LEHI, Utah -- Mitt Romney shook hands and posed for pictures with excited campaign volunteers.
He thanked them for their hard work during the primary election, but also reminded them there was more hard work ahead as he heads into the November election against Democratic Salt Lake County Councilwoman Jenny Wilson.
Romney heads into the election with arguably the biggest name recognition in Utah politics. He led the 2002 Winter Olympics, he was governor of Massachusetts, and he ran for president. People know who he is, Romney said in an interview Wednesday with FOX 13.
"They know where I stand on the issues of the day, they recognize I’m a guy who is able to get other people to come together, work together, get the job done," he said.
Wilson acknowledged she faces an uphill battle.
"There’s no doubt I wouldn’t have hand-picked a former two-term presidential candidate to run against, especially one that I worked for," she told FOX 13. "But given that, it’s OK."
Wilson said she worked under Romney at the Salt Lake Olympic Organizing Committee, where she was a volunteer coordinator. Now, she's preparing to debate him and campaign against him for the U.S. Senate seat being vacated by retiring Sen. Orrin Hatch.
While Romney has been in a primary with Mike Kennedy, Wilson said she's been traveling the state meeting with voters about taxes, healthcare and other big issues.
"I’ve talked to people throughout Utah that need jobs. We’re a growth economy, yet we leave people behind. We know people need healthcare," she said, describing herself as a more moderate Democrat who would work with all sides.
Romney was forced into a primary election by Kennedy at the Utah Republican Party state convention. It was the latest salvo in a long-running civil war about candidates who gather signatures (like Romney did) versus those who advance through the caucus/convention system (like Kennedy did).
On Wednesday, Romney called for Utah GOP voters to come together.
"This is not a time for partisan games or inter-party squabbles," he said. "This is a time for America to come together to make sure it doesn’t take a sharp left turn."
The mid-term elections will be a lot of about President Trump, both his policies and persona.
"With Romney, I’m sort of wondering where is he on Trump.
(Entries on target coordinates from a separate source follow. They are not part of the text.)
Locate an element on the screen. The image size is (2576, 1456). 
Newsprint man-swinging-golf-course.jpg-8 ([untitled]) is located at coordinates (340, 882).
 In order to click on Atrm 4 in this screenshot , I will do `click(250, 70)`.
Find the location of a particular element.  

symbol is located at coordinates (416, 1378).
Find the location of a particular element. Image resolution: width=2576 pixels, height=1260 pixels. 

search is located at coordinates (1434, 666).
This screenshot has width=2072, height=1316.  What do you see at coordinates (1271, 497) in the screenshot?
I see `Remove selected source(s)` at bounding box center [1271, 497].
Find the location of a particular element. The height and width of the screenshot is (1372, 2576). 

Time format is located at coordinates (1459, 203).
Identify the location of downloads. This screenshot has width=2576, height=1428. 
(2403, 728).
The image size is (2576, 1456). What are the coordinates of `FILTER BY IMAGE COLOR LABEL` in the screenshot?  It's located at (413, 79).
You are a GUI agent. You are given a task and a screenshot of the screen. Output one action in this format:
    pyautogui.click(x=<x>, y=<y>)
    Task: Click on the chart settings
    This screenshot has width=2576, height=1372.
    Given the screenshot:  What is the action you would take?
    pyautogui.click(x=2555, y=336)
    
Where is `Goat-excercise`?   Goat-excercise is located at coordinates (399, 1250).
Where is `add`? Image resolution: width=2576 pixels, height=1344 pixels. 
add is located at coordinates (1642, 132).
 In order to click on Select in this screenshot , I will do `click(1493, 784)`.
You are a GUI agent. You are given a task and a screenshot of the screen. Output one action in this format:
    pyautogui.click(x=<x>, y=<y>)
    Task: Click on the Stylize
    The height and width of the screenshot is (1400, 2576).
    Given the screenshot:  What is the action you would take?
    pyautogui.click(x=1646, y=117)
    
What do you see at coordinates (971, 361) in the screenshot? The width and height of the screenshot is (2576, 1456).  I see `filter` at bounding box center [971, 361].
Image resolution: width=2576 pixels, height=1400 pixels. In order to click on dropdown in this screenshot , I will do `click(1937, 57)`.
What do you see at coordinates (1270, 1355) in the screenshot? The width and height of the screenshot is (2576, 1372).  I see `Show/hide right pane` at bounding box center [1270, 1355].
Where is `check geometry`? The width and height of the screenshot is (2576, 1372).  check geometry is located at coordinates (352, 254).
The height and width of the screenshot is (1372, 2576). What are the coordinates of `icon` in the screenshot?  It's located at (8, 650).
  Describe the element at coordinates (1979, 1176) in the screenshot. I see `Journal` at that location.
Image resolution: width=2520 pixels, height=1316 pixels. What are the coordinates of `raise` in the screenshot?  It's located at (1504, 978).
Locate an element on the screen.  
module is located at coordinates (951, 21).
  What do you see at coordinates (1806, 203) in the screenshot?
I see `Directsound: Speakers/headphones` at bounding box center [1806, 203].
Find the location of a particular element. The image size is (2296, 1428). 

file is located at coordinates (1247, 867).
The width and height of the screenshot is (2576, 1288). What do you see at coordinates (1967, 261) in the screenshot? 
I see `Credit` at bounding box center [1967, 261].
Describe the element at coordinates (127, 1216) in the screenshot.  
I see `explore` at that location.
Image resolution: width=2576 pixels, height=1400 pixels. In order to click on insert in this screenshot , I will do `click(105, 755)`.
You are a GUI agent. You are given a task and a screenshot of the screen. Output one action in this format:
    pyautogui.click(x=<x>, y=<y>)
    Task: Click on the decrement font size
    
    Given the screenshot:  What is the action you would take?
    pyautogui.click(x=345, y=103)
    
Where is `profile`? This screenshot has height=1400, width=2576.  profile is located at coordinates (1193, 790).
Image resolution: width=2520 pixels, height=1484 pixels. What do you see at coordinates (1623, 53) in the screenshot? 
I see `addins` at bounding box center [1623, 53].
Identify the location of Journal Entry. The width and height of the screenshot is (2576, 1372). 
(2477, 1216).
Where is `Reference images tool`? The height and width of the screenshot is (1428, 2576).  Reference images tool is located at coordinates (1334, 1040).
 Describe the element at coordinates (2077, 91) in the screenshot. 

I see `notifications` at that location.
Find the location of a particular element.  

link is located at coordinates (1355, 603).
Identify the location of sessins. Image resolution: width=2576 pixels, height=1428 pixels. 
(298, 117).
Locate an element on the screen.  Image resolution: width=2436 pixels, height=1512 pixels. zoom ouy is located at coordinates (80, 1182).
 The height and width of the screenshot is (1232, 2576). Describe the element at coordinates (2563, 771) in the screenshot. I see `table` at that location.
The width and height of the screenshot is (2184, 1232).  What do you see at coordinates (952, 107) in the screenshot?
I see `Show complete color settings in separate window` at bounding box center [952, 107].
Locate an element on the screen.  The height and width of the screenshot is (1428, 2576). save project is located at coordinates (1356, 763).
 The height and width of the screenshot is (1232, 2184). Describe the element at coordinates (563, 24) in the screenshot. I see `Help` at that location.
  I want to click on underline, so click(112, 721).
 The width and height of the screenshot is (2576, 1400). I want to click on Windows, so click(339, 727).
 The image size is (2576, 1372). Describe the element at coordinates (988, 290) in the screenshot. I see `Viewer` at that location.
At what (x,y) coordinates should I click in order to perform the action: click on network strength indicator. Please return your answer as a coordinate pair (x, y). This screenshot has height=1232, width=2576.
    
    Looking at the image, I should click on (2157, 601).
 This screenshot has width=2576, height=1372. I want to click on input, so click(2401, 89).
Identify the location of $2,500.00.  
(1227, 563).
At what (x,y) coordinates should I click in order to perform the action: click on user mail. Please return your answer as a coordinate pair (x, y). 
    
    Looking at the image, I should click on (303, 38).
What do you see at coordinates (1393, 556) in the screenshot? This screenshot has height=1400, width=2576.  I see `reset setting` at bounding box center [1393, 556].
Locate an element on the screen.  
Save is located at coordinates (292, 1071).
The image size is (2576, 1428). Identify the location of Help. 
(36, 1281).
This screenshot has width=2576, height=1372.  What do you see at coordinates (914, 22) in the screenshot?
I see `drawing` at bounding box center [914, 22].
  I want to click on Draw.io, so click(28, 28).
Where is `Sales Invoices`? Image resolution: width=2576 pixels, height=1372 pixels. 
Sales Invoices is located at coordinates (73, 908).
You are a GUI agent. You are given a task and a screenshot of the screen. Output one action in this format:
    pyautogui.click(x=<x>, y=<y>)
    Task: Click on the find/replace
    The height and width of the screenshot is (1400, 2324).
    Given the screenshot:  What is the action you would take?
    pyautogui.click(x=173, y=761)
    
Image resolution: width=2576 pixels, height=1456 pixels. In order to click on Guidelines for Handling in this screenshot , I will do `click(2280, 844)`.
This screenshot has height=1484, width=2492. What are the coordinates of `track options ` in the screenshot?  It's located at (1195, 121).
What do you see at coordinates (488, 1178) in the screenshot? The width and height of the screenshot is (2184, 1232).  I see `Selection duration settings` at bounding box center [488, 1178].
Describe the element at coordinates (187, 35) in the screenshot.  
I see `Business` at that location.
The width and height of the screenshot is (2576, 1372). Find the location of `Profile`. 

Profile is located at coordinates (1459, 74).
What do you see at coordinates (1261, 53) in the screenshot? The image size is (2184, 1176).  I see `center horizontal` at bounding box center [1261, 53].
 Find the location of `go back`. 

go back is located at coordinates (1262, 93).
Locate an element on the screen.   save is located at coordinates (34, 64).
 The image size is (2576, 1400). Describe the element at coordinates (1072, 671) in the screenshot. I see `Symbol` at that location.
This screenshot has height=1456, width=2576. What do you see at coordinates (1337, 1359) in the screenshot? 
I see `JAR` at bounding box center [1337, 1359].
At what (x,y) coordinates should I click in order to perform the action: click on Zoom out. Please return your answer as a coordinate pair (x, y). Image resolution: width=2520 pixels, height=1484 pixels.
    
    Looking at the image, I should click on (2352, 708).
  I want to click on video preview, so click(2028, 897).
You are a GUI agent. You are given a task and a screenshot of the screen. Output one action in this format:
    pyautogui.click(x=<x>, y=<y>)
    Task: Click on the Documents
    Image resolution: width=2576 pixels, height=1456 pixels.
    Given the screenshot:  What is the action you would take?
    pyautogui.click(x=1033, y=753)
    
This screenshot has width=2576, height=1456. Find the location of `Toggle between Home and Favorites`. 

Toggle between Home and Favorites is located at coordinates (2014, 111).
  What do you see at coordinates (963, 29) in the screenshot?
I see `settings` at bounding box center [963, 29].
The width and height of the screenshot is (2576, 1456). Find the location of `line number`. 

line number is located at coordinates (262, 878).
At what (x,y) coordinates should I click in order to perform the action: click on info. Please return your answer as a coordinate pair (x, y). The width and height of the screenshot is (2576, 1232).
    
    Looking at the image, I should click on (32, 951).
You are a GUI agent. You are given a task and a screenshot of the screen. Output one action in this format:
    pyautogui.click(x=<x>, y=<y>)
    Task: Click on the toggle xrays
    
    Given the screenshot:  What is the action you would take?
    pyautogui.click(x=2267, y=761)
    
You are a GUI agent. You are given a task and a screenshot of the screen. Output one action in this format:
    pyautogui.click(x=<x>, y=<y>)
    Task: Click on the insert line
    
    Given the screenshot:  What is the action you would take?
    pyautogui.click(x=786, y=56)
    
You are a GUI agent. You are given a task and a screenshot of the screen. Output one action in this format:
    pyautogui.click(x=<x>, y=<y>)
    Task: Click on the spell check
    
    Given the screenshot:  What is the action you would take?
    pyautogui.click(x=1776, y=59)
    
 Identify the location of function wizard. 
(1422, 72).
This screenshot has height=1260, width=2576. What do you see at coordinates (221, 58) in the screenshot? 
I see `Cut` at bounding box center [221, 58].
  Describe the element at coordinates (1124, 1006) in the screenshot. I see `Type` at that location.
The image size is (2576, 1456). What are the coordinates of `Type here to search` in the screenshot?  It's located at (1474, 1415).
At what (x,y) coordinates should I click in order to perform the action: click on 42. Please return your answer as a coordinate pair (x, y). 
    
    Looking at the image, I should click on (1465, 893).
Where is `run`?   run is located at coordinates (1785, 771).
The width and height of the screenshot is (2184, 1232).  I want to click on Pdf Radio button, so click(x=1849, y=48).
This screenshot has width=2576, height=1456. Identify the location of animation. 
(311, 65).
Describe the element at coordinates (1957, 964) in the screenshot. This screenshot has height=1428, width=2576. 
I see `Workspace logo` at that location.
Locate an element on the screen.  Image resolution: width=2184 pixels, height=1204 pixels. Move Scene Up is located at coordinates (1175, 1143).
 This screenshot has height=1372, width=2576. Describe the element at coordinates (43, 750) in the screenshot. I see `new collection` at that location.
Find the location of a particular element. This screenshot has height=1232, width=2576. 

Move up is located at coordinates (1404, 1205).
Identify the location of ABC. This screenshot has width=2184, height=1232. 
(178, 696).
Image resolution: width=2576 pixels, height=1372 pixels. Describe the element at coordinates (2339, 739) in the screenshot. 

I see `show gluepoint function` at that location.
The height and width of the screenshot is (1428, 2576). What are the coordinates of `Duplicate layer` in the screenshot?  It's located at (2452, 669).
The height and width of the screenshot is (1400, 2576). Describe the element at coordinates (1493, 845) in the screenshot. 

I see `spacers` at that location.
A lot of people are wondering that," Wilson said.
Romney told FOX 13 that he will support the president when his policies are good for the state, and speak out when they're bad.
"I think I’ve been pretty clear when the president says something that I think is divisive or racist or anti-immigrant, I’ll point out that’s something I disagree with and I’ll continue to speak my mind," he said. "At the same time, I recognize he’s president. He sets the agenda the nation has to respond to. By in large, his first year, that agenda has worked pretty well."